Нехотя поели. Слава с Вадиком прикончили недопитую накануне "Столичную". Меня даже пить не тянуло. Пообедав, устроили перекур. Вот тогда и объявился Лепяго.

– Илья, – директору было неуютно под прицелом волчьих глаз хмельного корефана, – вы не будете против навестить Феликса Романовича, а? Он очень просил вас зайти.

Лепяго было ужасно неудобно выглядеть этаким мальчиком на побегушках. Он переминался с ноги на ногу и покраснел до корней волос.

Я оглянулся на корефана. Слава хмуро курил, спрятав сигарету в кулак, и без всякой симпатии смотрел на Лепяго. Я кивнул ему, мол, будь наготове, и сказал, обращаясь к Андрею Николаевичу:

– Далеко идти-то?

– Нет-нет, совсем рядом, – заторопился тот, словно испугавшись, что я передумаю.

– Тогда за час обернёмся.

Слава шумно выпустил через нос облако дыма, подтверждая, что намёк понят. Если через час я не вернусь, он предпримет меры к розыску. Для начала, наверное, потрясёт Лепяго на предмет того, где я нахожусь и как туда добраться. Подлый сексот получит своё, и это утешало. Nil inultum remanebit! [10] Легионер Слава был готов железной рукой опустить карающий меч на голову предателя.

Идти в самом деле оказалось недалеко. Полковник Проскурин обитал в двухэтажном административном корпусе рядом с зоной. По мере приближения к нему росло гнетущее чувство уже виденного ранее, словно я здесь бывал, но только сейчас вспомнил. Дежа вю, как говорят французы: характерный бетонный забор с густой спиралью колючей проволоки, пущенной по верху, и мрачные вышки с бдящими автоматчиками здорово напоминали аналогичное учреждение в Форносово, где я провёл не лучшие годы. Даже вонь была та же: кислый смрад перепревших тел, тошнотной жрачки с пищеблока и ещё чего-то, совершенно непередаваемого, что образуется от постоянной скученности озлобившихся мужчин, питаемых призрачными надеждами либо вконец отупевших от безысходности. У меня аж дыхание спёрло. Я тяжело сглотнул и замедлил шаг. В голове завертелись тягостные мысли, из которых доминировало опасение, что меня могут здесь и тормознуть в случае несговорчивости. О хозяйском беспределе на вот таких "дальняках" я был прекрасно наслышан. Эти князьки карают и милуют по своему усмотрению. Бывало, что и своих "прапорщиков" запирали в ШИЗО вместе с зэками. Для самодурства в Усть-Марье почва самая благоприятная. Нет, решительно не катил такой расклад. Чёрт знает, что Проскурину взбрендит. Я остановился. Идти своими ногами в зону? Ну уж дудки! На кичу меня теперь не затащишь даже под страхом смерти.
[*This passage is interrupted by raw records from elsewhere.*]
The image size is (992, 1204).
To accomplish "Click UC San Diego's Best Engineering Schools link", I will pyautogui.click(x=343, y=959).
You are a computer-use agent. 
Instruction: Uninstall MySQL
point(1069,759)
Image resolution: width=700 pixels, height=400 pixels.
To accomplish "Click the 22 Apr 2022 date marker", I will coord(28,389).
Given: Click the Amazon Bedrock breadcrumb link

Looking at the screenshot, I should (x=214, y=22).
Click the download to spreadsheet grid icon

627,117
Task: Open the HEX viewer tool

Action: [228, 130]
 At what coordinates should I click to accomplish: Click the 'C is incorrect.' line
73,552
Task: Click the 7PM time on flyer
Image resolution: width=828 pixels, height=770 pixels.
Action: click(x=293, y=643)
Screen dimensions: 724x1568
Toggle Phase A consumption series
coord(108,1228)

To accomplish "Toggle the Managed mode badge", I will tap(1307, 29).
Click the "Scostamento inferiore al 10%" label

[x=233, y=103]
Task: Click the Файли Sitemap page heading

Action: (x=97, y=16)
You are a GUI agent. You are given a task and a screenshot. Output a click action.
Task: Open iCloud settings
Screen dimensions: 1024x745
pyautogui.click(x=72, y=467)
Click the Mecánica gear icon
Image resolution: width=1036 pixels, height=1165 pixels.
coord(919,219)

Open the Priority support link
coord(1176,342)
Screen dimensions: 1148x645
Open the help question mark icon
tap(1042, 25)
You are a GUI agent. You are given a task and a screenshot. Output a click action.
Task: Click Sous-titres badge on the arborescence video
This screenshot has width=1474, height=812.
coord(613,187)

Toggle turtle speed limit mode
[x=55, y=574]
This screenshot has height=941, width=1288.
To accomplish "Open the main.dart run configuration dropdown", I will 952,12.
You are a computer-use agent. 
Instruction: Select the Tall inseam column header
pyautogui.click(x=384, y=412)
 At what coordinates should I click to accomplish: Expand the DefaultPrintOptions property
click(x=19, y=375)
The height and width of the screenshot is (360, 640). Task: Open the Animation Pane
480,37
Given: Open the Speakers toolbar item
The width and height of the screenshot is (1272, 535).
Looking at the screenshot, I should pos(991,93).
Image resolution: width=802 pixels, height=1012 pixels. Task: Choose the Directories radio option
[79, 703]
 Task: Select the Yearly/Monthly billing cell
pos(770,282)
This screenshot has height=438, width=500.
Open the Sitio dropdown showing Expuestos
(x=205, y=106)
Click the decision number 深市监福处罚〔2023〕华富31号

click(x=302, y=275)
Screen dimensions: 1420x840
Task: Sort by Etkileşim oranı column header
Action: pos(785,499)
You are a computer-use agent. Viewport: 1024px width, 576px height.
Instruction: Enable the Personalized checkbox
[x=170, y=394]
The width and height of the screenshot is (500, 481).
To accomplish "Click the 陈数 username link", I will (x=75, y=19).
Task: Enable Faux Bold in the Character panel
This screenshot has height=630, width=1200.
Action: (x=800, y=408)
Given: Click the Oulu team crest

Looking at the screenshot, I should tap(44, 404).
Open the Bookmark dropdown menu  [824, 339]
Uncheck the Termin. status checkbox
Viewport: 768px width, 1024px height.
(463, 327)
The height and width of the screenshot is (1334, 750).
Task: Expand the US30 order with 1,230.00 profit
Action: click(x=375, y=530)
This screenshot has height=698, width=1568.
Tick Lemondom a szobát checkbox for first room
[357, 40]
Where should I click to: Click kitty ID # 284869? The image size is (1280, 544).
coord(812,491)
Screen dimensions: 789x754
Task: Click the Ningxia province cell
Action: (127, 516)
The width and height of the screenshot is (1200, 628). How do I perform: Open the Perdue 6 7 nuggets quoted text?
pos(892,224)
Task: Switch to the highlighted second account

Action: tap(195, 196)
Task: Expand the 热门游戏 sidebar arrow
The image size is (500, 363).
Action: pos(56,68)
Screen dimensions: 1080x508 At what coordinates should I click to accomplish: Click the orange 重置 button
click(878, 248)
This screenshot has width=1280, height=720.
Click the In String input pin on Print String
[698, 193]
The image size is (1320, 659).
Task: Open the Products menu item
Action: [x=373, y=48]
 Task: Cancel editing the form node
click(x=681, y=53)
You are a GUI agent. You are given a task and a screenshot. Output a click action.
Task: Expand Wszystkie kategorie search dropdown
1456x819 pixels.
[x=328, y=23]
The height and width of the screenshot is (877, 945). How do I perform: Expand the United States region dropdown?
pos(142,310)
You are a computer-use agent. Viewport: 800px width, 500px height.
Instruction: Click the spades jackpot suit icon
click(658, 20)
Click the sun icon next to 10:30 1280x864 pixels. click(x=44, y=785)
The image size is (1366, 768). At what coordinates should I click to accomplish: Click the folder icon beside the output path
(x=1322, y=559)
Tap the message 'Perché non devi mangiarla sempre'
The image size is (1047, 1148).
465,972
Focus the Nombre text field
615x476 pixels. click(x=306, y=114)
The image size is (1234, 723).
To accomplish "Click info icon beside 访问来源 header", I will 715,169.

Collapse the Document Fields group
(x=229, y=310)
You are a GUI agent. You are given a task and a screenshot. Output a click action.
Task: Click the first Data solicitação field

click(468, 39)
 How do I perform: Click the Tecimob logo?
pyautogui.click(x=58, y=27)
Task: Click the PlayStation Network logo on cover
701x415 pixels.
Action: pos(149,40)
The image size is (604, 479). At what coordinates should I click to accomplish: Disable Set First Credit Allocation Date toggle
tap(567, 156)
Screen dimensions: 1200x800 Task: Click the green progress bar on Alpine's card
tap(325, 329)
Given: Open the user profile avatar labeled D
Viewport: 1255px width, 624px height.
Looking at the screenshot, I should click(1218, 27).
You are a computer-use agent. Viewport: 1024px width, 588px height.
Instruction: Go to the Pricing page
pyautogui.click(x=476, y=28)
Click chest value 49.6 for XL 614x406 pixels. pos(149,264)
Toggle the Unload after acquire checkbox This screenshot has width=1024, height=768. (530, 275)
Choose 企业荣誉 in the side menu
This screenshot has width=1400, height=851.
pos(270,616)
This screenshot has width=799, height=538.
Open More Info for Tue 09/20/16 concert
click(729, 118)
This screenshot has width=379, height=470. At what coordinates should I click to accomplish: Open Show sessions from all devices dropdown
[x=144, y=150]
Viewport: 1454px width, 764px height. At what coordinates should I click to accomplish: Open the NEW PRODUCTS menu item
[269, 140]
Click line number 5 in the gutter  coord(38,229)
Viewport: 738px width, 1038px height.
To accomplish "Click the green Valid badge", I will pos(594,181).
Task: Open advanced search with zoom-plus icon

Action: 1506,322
– Почему вы остановились? – забеспокоился Лепяго.

Я испуганно озирал административный корпус, будучи твёрдо убеждён, что не войду туда ни за какие коврижки. Страх снова оказаться за решёткой заглушал голос разума. К дьяволу все эти раскопки! Из-за запретки даже Слава не вытащит!

– Илья, да идёмте же! – потянул за рукав Андрей Николаевич.

Переборов боязнь, я с тяжёлым сердцем шагнул на территорию усть-марьского островка ГУИН. [11]

Хозяин Усть-Марьи оказался плотным мужчиной лет сорока пяти, с явной примесью кровей коренных жителей – эвенков или юкагиров. Как всякий полукровка, работающий в бюджетной организации, он имел весьма разнообразные служебные интересы: на столе у перекидного календаря я заметил книгу "Как дрались в НКВД".

– Ага, пришли, – изрёк он вместо приветствия, прощупывая меня своими чёрными глазами-щёлочками. – Ну, проходите, садитесь.

– Вот, Потехин Илья Игоревич, – угодливым тоном представил меня Лепяго, – а это Проскурин…

– Феликс Романович, – закончил хозяин кабинета. – Располагайтесь удобнее. Андрей сказал, что вы историк из Ленинграда?

– В общем-то, да.

– Тогда вы попали в богатый историями край. Музей видели?

– Очень интересная экспозиция, особенно нумизматическая коллекция. Да и этнографическая часть тоже сделана с любовью, – я как мог постарался отблагодарить Лепяго за познавательную экскурсию.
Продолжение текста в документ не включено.